Trois quarts des Israéliens juifs soutiendraient un accord avec les Palestiniens, basé sur l’initiative de paix arabe.

Plus de la moitié voterait pour le Premier ministre Benjamin Netanyahu s’il quittait le Likud et créait un nouveau parti, selon un sondage publié jeudi.

L’étude, commandée par l’ONG Israeli Peace Initiative (IPI), a été réalisée en début de mois sur un échantillon de 500 Israéliens de langue hébraïque.

Selon les commanditaires, les résultats montrent qu’une majorité de la population juive du pays tient des positions jusqu’au-boutistes sur le processus de paix.

Toutefois, cette même majorité serait prête à accepter un accord si elle voyait quels profits Israël pourrait tirer d’une normalisation diplomatique et économique avec le monde arabe.

76 % des sondés se disent « sûrs » ou « pensent » qu’ils soutiendraient un accord après avoir pris connaissance de neuf éléments, tous contenus dans l’initiative de paix arabe.

Plus de 60 % estiment qu’ils soutiendraient un traité de paix régional avant même que son contenu ne soit discuté.

« Cela représente une hausse significative des statistiques, par rapport à d’autres sondages réalisés ces derniers mois », selon les auteurs de l’étude.

« Ce sondage montre que a) les Israéliens ont des positions de droite, b) ils ne font pas confiance aux Palestiniens, c) ils accepteront un accord majeur basé sur l’initiative de paix arabe s’il leur est correctement présenté, et d) ils soutiendront Bibi Netanyahu s’il prenait une telle décision historique », a expliqué jeudi Koby Huberman de l’IPI.

« Si [les Israéliens] comprennent la logique derrière l’implication des États arabes pour mettre fin au conflit, ils accepteront un accord global qui ira beaucoup plus loin qu’un simple accord bilatéral. »

Plus de la moitié des sondés disent s’estimer soit d’ « extrême-droite » (28 %) soit de « droite modérée » (24 %). Près de 30 % se définissent comme centristes et 16 % se disent de « gauche modérée » ou « d’extrême-gauche ».

Adoptée par la Ligue arabe en 2002, l’initiative de paix promet à Israël des « relations diplomatiques entièrement normalisées » avec les 57 États arabes et musulmans, en échange d’un « accord de paix global » avec les Palestiniens. Jusqu’à présent, les dirigeants israéliens ont réagi plutôt froidement à cette initiative, dont ils contestent plusieurs éléments.

Selon Huberman, les questions posées aux sondés correspondaient à une « interprétation légitime » de l’initiative de paix arabe, mais elles n’en reprenaient pas les termes exacts.

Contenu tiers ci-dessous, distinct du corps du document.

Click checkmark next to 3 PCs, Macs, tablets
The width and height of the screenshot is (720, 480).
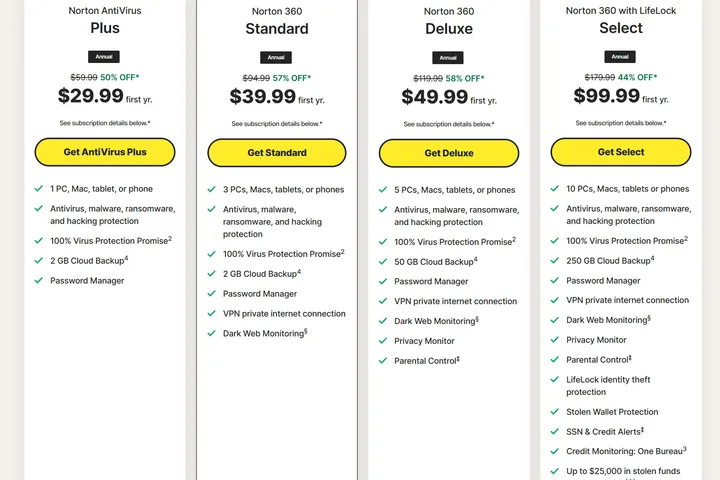[x=212, y=189]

Parmi les éléments soumis aux sondés, figuraient la création d’une Palestine démilitarisée, la conservation d’implantations sous souveraineté israélienne avec des « échanges territoriaux mineurs », Jérusalem Est comme capitale palestinienne, le refus du droit au retour des réfugiés (à l’exception d’un « nombre symbolique »), des arrangements sécuritaires pour se protéger de l’Iran et du terrorisme et la promesse que l’ouverture économique à « 300 millions de consommateurs et un milliard d’habitants [dans le monde arabo-musulman] améliorera la situation des citoyens israéliens. »

Près de 70 % des sondés ont manifesté leur soutien à ces paramètres. Seuls deux des neuf éléments – la souveraineté sur lieux saints, qui seraient administrés séparément par chaque religionm et la division de Jérusalem – ont reçu moins de 50 % d’approbation.

72 % des sondés pensent que les Israéliens souhaitent signer un traité de paix pour mettre fin au conflit. Toutefois, 77 % sont convaincus que les Palestiniens ne sont pas intéressés par un tel accord.

A plusieurs reprises, Netanyahu a déclaré qu’un accord de paix devrait être soumis à un référendum. « Il est important que chaque citoyen puisse voter directement pour des décisions capitales, qui impliquent l’avenir du pays », a-t-il annoncé en juillet dernier, peu de temps après la reprise des négociations.

Selon le sondage, 73 % des Israéliens soutiendraient le Premier ministre s’il présentait un traité de paix basé sur les neuf éléments, 56 % voteraient pour lui s’il quittait le Likud, où la majeure partie des responsables s’opposent à un État palestinien, et créait un nouveau parti centriste.